For teams already running Kafka, the integration is direct — RisingWave sources connect to Kafka topics with a single CREATE SOURCE statement. For teams on relational databases, CDC connectors for PostgreSQL, MySQL, and MongoDB capture row-level changes as a stream.
The result is a feature store that requires no external cache, no batch orchestration, and no feature store framework — just SQL and a streaming database.
FAQ
Can RisingWave replace Redis entirely for feature serving? For most ML serving workloads, yes. RisingWave's materialized views are stored in memory-backed indexes and return results in low tens of milliseconds. If your model requires sub-millisecond feature lookup (e.g., high-frequency trading), Redis remains faster. For recommendation, fraud, and personalization use cases, RisingWave is sufficient and eliminates an entire system.
How does RisingWave handle late-arriving events in feature windows? RisingWave supports watermark-based processing for handling late data. You can define watermark strategies per source, and window aggregations will correctly handle out-of-order events within the configured lateness tolerance.

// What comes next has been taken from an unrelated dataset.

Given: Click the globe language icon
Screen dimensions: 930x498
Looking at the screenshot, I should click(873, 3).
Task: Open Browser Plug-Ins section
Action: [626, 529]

Does RisingWave support point-in-time joins for training data generation? RisingWave supports temporal joins and you can query historical materialized view state using its changelog. For full point-in-time join support across arbitrary historical ranges, combining RisingWave with a historical event log (in S3 or a data warehouse) is the recommended pattern.
What happens if RisingWave falls behind on ingestion? RisingWave processes streams incrementally and maintains backpressure. If a source produces faster than the system processes, it buffers in Kafka (which acts as the durable queue). Features reflect the latest processed state, and the system catches up without data loss.
Is RisingWave suitable for online learning / streaming model updates? RisingWave is designed for feature computation, not model training. However, it can emit feature aggregates to a downstream system (via Kafka sink) that triggers online learning updates, making it a natural upstream component in a streaming ML architecture.